**Required action:** All of the entries below are to be retyped exactly.

**Records contained in a dataset:**
----------

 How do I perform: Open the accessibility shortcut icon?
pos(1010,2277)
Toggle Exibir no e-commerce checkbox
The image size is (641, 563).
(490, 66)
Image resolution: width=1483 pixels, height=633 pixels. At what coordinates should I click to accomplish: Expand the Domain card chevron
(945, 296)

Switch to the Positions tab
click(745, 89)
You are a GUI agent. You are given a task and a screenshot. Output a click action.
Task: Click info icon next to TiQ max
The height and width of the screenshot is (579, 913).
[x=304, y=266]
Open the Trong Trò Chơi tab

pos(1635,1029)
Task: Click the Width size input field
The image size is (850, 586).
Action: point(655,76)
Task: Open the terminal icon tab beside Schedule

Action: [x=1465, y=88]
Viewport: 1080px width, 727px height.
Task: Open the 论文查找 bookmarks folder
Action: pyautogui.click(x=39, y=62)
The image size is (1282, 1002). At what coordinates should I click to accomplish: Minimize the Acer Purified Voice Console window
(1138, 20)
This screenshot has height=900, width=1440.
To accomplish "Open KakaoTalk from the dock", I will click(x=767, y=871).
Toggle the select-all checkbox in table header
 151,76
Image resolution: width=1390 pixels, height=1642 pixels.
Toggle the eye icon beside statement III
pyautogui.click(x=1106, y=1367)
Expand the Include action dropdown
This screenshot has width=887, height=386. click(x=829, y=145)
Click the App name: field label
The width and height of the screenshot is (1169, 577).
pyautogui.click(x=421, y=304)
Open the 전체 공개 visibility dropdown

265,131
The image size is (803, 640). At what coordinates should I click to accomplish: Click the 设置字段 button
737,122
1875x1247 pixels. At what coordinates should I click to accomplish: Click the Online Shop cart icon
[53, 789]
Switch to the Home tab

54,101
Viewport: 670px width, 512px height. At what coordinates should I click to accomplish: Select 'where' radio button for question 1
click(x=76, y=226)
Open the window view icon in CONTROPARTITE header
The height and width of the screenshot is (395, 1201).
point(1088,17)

----------

**Exercise output:**
 How do I perform: Open the accessibility shortcut icon?
pos(1010,2277)
Toggle Exibir no e-commerce checkbox
The image size is (641, 563).
(490, 66)
Image resolution: width=1483 pixels, height=633 pixels. At what coordinates should I click to accomplish: Expand the Domain card chevron
(945, 296)

Switch to the Positions tab
click(745, 89)
You are a GUI agent. You are given a task and a screenshot. Output a click action.
Task: Click info icon next to TiQ max
The height and width of the screenshot is (579, 913).
[x=304, y=266]
Open the Trong Trò Chơi tab

pos(1635,1029)
Task: Click the Width size input field
The image size is (850, 586).
Action: point(655,76)
Task: Open the terminal icon tab beside Schedule

Action: [x=1465, y=88]
Viewport: 1080px width, 727px height.
Task: Open the 论文查找 bookmarks folder
Action: pyautogui.click(x=39, y=62)
The image size is (1282, 1002). At what coordinates should I click to accomplish: Minimize the Acer Purified Voice Console window
(1138, 20)
This screenshot has height=900, width=1440.
To accomplish "Open KakaoTalk from the dock", I will click(x=767, y=871).
Toggle the select-all checkbox in table header
 151,76
Image resolution: width=1390 pixels, height=1642 pixels.
Toggle the eye icon beside statement III
pyautogui.click(x=1106, y=1367)
Expand the Include action dropdown
This screenshot has width=887, height=386. click(x=829, y=145)
Click the App name: field label
The width and height of the screenshot is (1169, 577).
pyautogui.click(x=421, y=304)
Open the 전체 공개 visibility dropdown

265,131
The image size is (803, 640). At what coordinates should I click to accomplish: Click the 设置字段 button
737,122
1875x1247 pixels. At what coordinates should I click to accomplish: Click the Online Shop cart icon
[53, 789]
Switch to the Home tab

54,101
Viewport: 670px width, 512px height. At what coordinates should I click to accomplish: Select 'where' radio button for question 1
click(x=76, y=226)
Open the window view icon in CONTROPARTITE header
The height and width of the screenshot is (395, 1201).
point(1088,17)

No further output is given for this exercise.